Burr is a superb pianist who, in another, parallel dimension, is the love child of bop founding father Bud Powell and Lynyrd Skynyrd's Billy Powell, with the precision of the former at speed, and the Southern disposition of the latter at rest. Pass that combination through a Norah Jones prism and one gets close to a possible description of Burr's talent. His playing bears this out on the disc opener, "Crazy Ivan," where he and Brown concoct a wooden music "Blue Rondo a la Turk," replete with shifting time signatures and straight-out hoedown mentality. Burr's piano solo proceeds as a string of lightning single notes encompassing the country pianos of Floyd Cramer and Jimmy Swaggart. Brown's banjo approaches flat-picking while Joe Craven's fiddle reveals more David Lindley than Vassar Clements.

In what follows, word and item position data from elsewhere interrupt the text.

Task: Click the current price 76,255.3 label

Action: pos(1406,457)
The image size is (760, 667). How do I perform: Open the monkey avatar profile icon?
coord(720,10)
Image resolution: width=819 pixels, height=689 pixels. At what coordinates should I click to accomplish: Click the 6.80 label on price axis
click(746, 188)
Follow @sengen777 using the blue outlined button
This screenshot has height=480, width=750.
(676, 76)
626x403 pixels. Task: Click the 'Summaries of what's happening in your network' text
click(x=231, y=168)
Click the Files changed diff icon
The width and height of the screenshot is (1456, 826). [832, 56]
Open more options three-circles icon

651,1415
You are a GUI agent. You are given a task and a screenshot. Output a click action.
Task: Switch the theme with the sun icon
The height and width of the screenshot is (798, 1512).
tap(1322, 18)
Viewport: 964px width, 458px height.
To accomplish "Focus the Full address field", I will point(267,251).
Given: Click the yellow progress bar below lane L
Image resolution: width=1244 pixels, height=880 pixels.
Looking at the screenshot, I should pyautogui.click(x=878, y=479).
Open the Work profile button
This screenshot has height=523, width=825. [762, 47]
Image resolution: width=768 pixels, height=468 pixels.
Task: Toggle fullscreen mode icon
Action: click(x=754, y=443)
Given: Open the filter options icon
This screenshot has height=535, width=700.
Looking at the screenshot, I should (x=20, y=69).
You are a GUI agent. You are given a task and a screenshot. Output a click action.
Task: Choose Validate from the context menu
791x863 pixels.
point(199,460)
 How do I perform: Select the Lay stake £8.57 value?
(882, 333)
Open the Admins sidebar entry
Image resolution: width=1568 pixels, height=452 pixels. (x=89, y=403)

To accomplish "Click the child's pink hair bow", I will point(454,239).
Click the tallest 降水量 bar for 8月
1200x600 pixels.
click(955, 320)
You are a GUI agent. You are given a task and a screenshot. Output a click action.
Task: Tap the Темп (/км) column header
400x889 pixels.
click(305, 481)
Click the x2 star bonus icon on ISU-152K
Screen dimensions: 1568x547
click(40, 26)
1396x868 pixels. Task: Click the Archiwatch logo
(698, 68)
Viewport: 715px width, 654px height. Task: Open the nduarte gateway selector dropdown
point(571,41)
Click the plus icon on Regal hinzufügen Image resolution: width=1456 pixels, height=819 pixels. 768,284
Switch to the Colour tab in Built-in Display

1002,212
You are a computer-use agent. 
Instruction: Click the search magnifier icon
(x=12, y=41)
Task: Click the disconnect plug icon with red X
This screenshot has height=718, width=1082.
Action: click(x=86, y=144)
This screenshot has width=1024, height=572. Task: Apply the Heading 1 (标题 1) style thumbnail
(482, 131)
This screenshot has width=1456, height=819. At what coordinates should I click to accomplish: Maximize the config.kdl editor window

"Crazy Ivan" is only the beginning. Irish accordionist Mairtin O'Connor's "The Road West" is given an American Western treatment, minimizing its Celtic elements in favor of those wide open spaces provided to traditional Irish music as it moved from the Green Rock to Appalachia, where it transformed into indigenous bluegrass. The more overtly Celtic "Rain or Shine" displays Brown's affection for lengthy, melodic banjo lines echoed by piano and mandolin. The quartet captures the perpetual motion of Irish-influenced music perfectly, extrapolating it to pieces closer to home, like "Rocket Summer" and "Over Nine Waves."
"Forky on the Water" is an exciting surprise of an island tune that recalls Sonny Rollin's "St. Thomas" and "Global Warming." The non-traditional instrumentation imparts a dry richness to the breezy melody well captured by Brown and mandolinist Cravin. The firsts among equals on the recording are "Drawing Down the Moon" and "The Clean Plate Club." The former is a lengthy meditative conversation among Brown, Burr, guitarist John Doyle and fiddler Stuart Duncan. All mentioned instruments interface seamlessly with one another in an empathetic and synergistic manner. "The Clean Plate Club" has the richest genetics of all, a ragtime piece with a vaudeville lineage imported from the Quintette du Hot Club de France's oeuvre.
Stylistically and aesthetically, the closest artistic relative to The Company You Keep is Bela Fleck's perfect Perpetual Motion (Sony, 2001). Where Fleck turned to the past for established and revered material, Brown turns toward the future, creating her own vision for music.
Tracks: Crazy Ivan; Rocket Summer; The Road West; Drawing Down the Moon; Under the (Five) Wire; Rain or Shine; Over Nine Waves; Forky On The Water; The Clean Plate Club; Waltz for Mr. B.
Personnel: Alison Brown: banjo; John Doyle: guitar, man-lute; Joe Craven: mandolin, fiddle, percussion; Stuart Duncan: fiddle; John R. Burr: piano; Garry West: bass guitar; Kenny Malone: drums, percussion; Larry Atamanuik: drums; Erick Jaskowiak: percussion.